COVID-19: Accelerating the European North-South Divide?

05/31/2020
By Robbin Laird

Recently, the European Union Commission generated a €1.85trn recovery package.

One should note, that the money is to be generated by going to the market and generating long term loans.

“The commission said that repaying the borrowed money would begin under the next-next EU budget after 2027, and last until 2058 “at least”, seeking the maximum maturity of 30 years on the loans. It argues they could be refinanced with a combination of new own resources, such as the digital tax, or carbon border tax, taxes on large companies, if governments agree to them, without new money from EU countries.”

And the recovery plan would pay out money to nations as they complied with EU objectives.

“For member states to access the €560bn through the new, so-called Recovery and Resilience Facility, countries will need to draw up reform programmes in line with the EU priorities of digitalisation and greening the economy.

“The commission will then assess these programmes and other member states can have a say too. Once the programs are approved, money can be distributed. The new money will come with conditions attached.

“The national programs need to follow the commission’s economic advice on deficit and debt.”

These quotes are taken from a May 28, 2020 article published by EUObserver.

A underlying challenge facing Europe as a Union has been the significant North-South divide and the question of the German role in managing the divide.

This challenge has clearly accentuated with the impact of COVID-19.

In a policy brief by Christian Odendahl and John Springford published on May 21, 2020 by the London-based Centre for European Reform, the authors analyze this impact.

COVID-19 is not a ‘symmetric’ shock to Europe’s economy.

The economic costs of lockdowns, and the continued social distancing measures that follow them, will be different across countries and regions.

And some governments are better able to offset the costs of these measures than others – and to stimulate their economies once the virus is under control.

We identify three ways in which COVID-19 will be a force for divergence.

First, lockdowns in countries with larger outbreaks will last longer.

France, Italy, Spain, and the UK have had the worst outbreaks in Europe. Most countries in Europe have imposed comparably stringent lockdowns – and for each month that they go on, around 3 per cent of annual GDP is lost. But lockdowns will continue until the number of infections has fallen to a low level. Our simulations suggest that this will take many weeks longer for France, Italy, Spain and the UK than it will for Austria, Germany and Poland.

Second, through a new analysis of the impact of lockdowns on Europe’s regions, we show that regions in Southern Europe are likely to suffer larger and more long-lasting recessions than those in the north and east.

The manufacturing and tourism sectors are hardest hit by lockdown measures, and tourism will remain limited even when lockdowns are lifted.

Finally, Southern European governments are less able to offset the costs of COVID-19, and their higher debt levels will weigh on the recovery. We show that consumer confidence has been hit hardest in countries that have enacted less stimulus.
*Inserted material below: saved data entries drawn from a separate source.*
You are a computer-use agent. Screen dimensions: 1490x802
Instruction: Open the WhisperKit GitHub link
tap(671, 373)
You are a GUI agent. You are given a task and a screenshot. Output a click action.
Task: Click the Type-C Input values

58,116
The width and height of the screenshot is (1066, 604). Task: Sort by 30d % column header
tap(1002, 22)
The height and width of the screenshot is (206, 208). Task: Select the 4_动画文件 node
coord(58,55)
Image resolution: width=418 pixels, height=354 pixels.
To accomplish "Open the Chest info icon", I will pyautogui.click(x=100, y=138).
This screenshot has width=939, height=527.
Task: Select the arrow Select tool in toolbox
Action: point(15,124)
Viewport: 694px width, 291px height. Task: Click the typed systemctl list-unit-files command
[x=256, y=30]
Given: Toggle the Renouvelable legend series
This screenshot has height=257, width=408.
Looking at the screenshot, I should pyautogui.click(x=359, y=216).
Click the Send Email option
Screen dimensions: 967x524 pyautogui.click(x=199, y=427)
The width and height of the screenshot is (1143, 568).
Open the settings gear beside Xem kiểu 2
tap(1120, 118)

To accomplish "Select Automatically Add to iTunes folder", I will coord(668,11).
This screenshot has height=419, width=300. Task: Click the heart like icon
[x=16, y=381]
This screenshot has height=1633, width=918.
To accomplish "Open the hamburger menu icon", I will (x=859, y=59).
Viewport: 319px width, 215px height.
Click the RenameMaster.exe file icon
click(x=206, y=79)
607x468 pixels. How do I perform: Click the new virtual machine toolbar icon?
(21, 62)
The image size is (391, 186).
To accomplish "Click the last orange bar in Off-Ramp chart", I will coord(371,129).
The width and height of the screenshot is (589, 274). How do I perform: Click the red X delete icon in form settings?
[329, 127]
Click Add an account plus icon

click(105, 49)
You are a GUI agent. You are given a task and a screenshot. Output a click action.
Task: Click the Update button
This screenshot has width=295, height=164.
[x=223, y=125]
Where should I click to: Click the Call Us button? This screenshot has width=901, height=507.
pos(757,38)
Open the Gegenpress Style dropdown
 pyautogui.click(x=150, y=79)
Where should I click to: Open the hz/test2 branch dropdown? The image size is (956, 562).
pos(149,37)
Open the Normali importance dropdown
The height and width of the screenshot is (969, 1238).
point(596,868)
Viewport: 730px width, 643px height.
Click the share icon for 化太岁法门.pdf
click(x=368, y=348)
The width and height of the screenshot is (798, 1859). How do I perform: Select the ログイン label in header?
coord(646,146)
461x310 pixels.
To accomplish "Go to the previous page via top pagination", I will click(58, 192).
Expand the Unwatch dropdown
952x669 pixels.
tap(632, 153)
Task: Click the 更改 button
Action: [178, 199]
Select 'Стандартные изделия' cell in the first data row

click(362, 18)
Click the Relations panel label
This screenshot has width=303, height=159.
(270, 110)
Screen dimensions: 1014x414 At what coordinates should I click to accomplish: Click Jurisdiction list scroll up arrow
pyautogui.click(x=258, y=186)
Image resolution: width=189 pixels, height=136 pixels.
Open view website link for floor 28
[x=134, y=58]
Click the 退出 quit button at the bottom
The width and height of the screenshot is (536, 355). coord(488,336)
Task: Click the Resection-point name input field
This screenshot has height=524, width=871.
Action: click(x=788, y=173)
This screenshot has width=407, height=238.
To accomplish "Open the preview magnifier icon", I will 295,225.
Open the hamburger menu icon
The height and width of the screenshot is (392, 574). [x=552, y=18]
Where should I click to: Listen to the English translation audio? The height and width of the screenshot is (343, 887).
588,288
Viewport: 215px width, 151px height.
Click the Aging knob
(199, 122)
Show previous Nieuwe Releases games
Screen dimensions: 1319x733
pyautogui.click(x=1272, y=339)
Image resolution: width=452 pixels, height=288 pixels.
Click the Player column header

And higher debt-to-GDP ratios will probably result in higher borrowing costs for governments. Consequently, with more tax and business revenues being used to finance debt, there will be less capacity for investment. Unless the EU’s fiscal rules are reformed, they will also require Southern Europe’s governments to rapidly cut debt, which will reduce growth over the medium term.

Further economic divergence is bad in and of itself.

But it will also make European politics even more fractious.

Slow growth in some regions provides fertile ground for the far right and left, and undermines the appeal of the EU as a ‘convergence machine’.

During the initial months of the COVID-19 crisis the EU’s richer countries balked at large outright transfers to the worst-affected countries.

Now, the Franco-German proposal for a €500 billion ‘recovery fund’ has the potential to forestall further divergence, if sceptical countries in Northern and Central Europe can be persuaded to accept significant transfers to Southern Europe.

Agreeing the details of the fund will be hard, and the sceptics may demand more money from the EU budget in order to sign up.

The EU’s fiscal rules are too rigid, and mandate the reduction of debt even when economies are weak. Now is the time to reform them: the aim should be to stabilise debt levels once the pandemic is over, and to let growth reduce debt over time. 

EU Commission president Ursula von der Leyen and EU council president Charles Michel are seen in the featured photo which is credited to the Council of the European Union).